“It was nice to see you, Jacob.” I can hear my voice shake at the end.
“You, too, Sadie.” He gives me a crooked smile and looks away.
“Well, I should go.” I repeat, slowly taking another step back. As I turn and head back across the café toward the door, I can still smell his cinnamony Jacob-scent, so familiar to me now. And just like that piano song he played on New Year’s Eve, it lingers around me long after I’ve left.
Chapter 11
What do you think—Thai or Indian?” Alex slides open a kitchen drawer and grabs a stack of take-out menus. With just the slightest push of his hand, the drawer slides back silently on its track, catching at the end so it doesn’t slam into the frame like the ones in my apartment do. He holds out the crumpled, oil-stained papers, and I’m surprised he allowed them into this pristine space.
Unlike my place with its mismatched furniture, cluttered array of abandoned earrings and Post-it note grocery lists on the coffee table, and shoes spilling from the closet, Alex’s brand-new downtown apartment is sleek and minimalist. Until last summer, he lived in student housing at Columbia with two other guys from his program, so this place is quite an upgrade, one he could afford thanks to his investment banker salary. It’s a couple of blocks away from his Wall Street office building and around the corner from the high-end bars where they all like to hang out after work.
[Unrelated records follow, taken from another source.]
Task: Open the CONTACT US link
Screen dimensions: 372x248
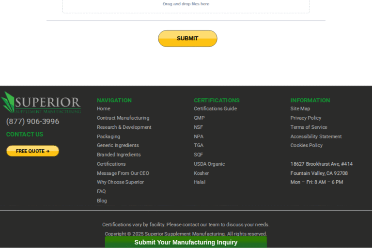Action: (25, 134)
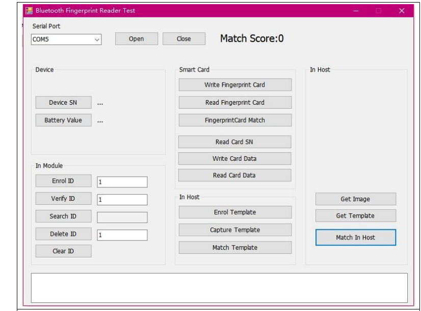The image size is (421, 311).
Task: Click Write Fingerprint Card
Action: pos(234,85)
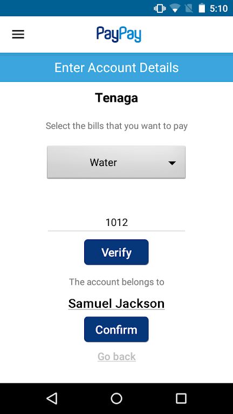Click the Verify button
This screenshot has width=233, height=414.
[x=117, y=252]
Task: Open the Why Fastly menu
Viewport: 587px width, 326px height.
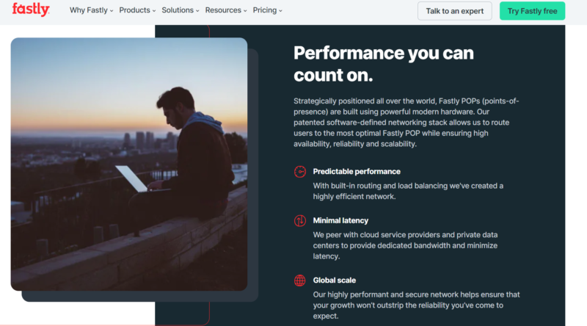Action: coord(87,10)
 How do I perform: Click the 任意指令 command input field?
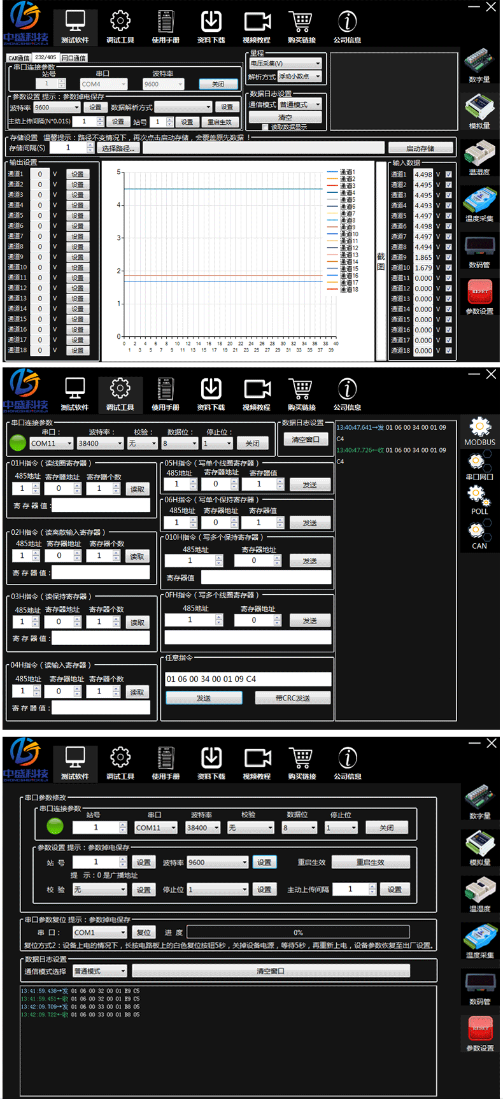click(x=248, y=679)
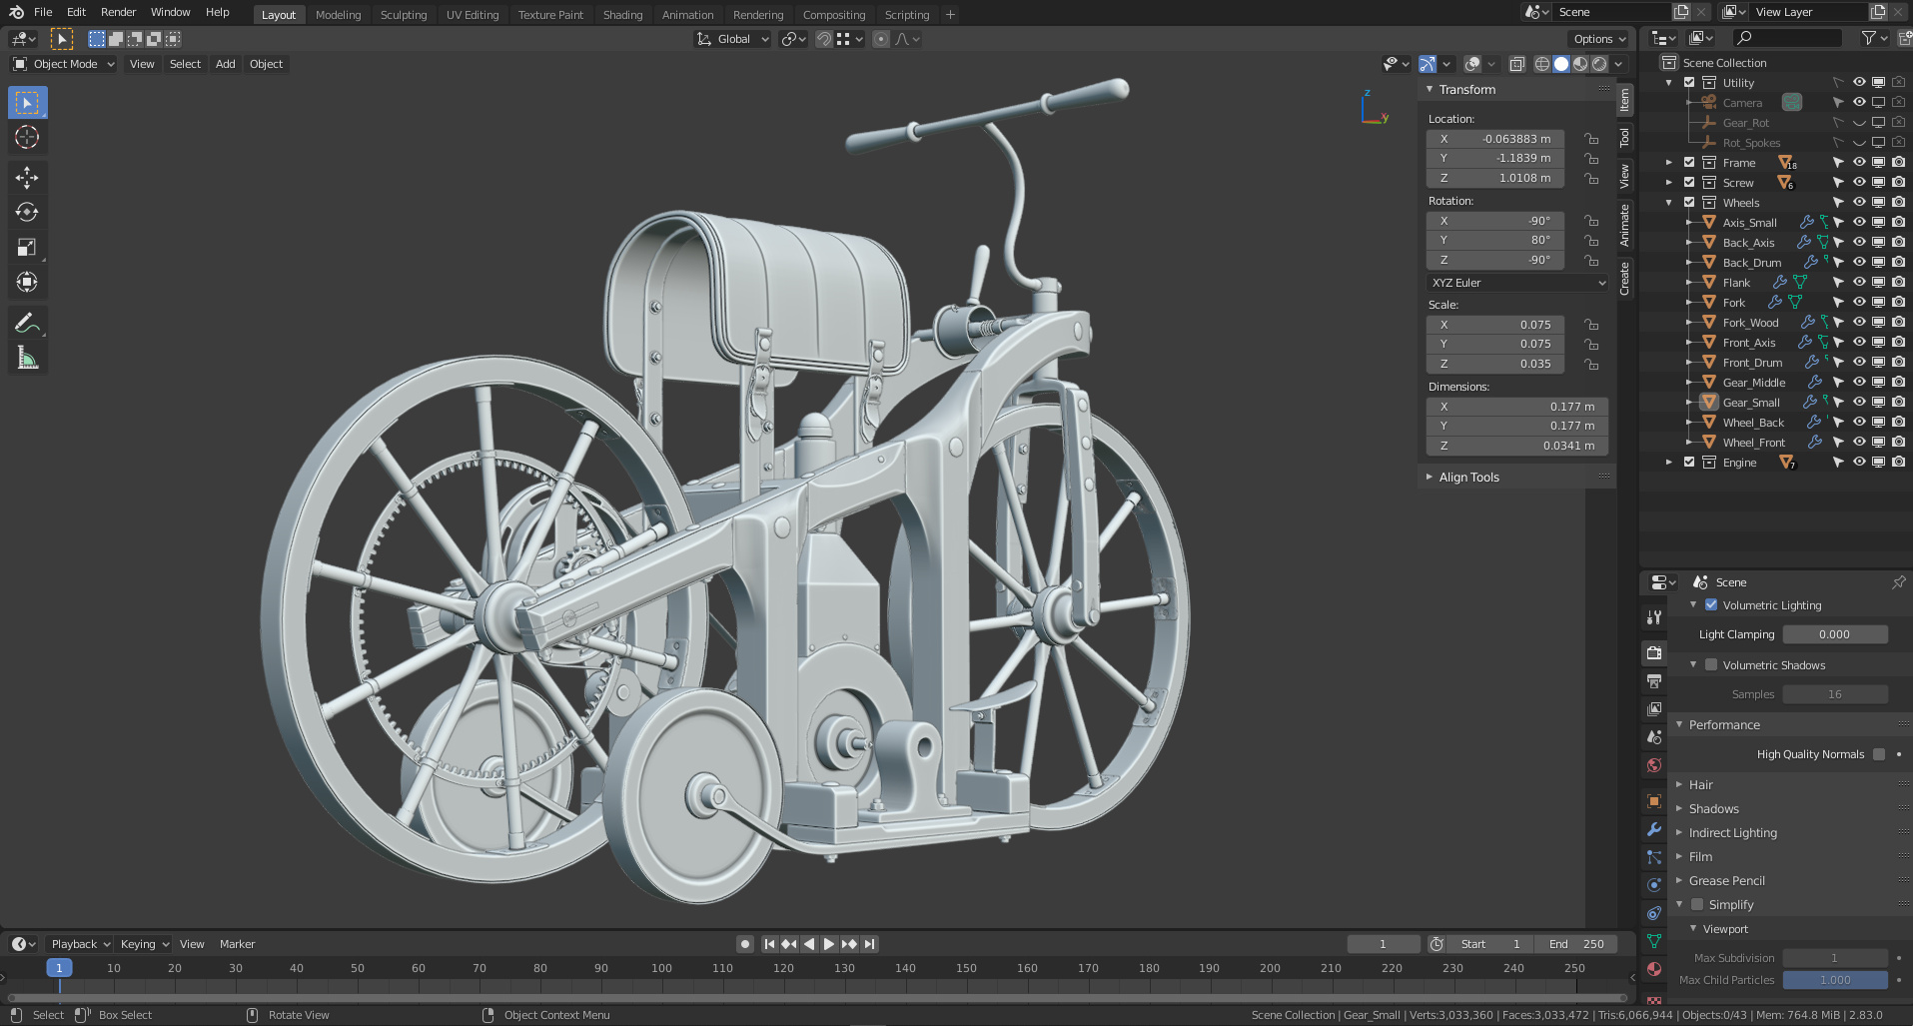Image resolution: width=1913 pixels, height=1026 pixels.
Task: Select the Move tool in toolbar
Action: pos(27,178)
Alex hired his boss’s decorator to furnish the place in dark leather, chrome, and mahogany, and when I brought in a bright orange throw pillow to add a pop of color to the couch, it mysteriously disappeared a couple of weeks later. Alex never seemed like the kind of guy to hang a blank canvas smeared with gray paint on his wall, let alone to call it art. But now that I’ve been to Zach’s place for that New Year’s party, it all makes a little more sense. If you switched around the floor plan and exchanged the dark gray canvas for a light gray one, this apartment could belong to any number of Alex’s investment banker friends. They even share the same cleaning woman who makes the rounds once a week to keep their apartments looking as austere as the MoMA.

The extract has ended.